*WHAT THE TASK REQUIRES:*
Can you repeat the records word for word, starting at the line containing "You are a GUI" and ending at the line containing "coord(233,345)", with both of those lines included and the pictures left out?

*SUPPLIED RECORDS:*
※

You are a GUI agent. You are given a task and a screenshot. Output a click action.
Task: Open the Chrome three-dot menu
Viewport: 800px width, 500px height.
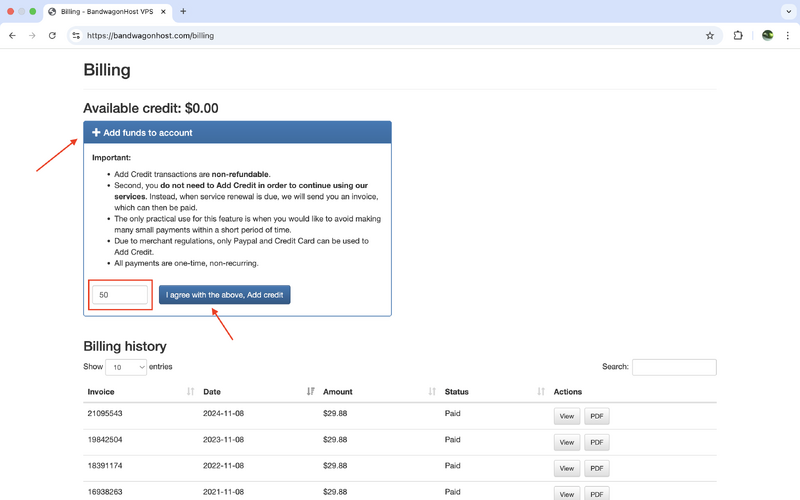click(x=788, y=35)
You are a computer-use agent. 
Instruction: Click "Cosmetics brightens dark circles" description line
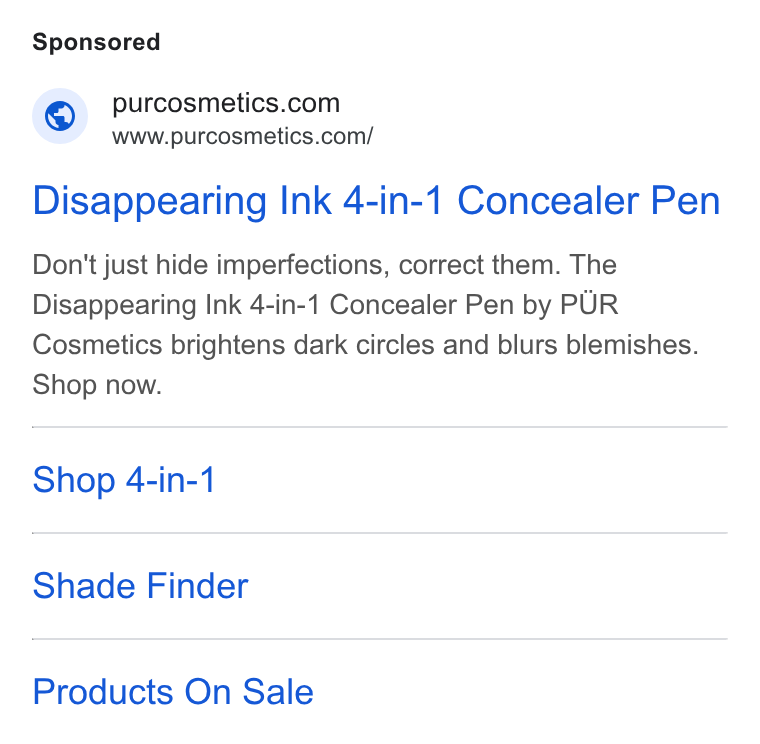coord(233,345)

※

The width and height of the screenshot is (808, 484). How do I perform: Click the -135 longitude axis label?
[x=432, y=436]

※

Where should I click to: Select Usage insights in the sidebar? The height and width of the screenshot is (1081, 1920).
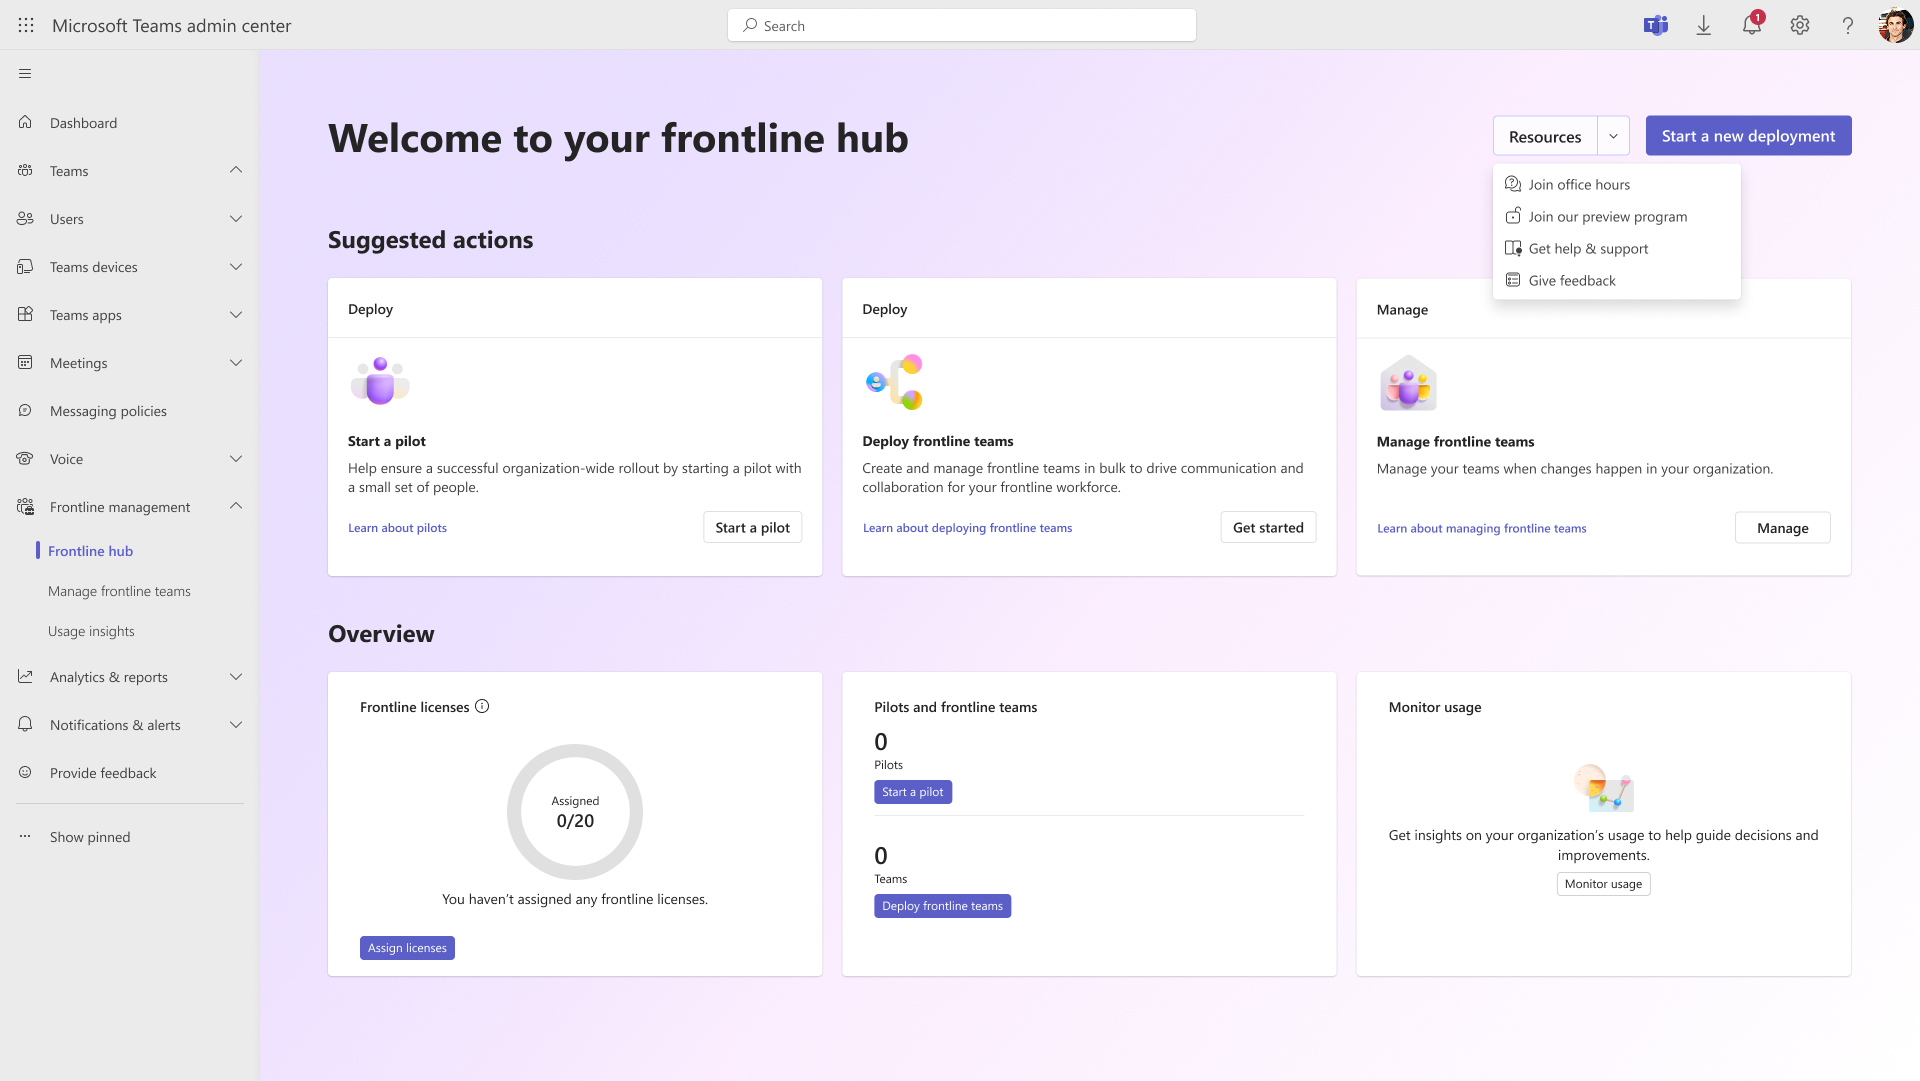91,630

※

*SOLUTION FOR THIS EXERCISE:*
You are a GUI agent. You are given a task and a screenshot. Output a click action.
Task: Open the Chrome three-dot menu
Viewport: 800px width, 500px height.
click(x=788, y=35)
You are a computer-use agent. 
Instruction: Click "Cosmetics brightens dark circles" description line
coord(233,345)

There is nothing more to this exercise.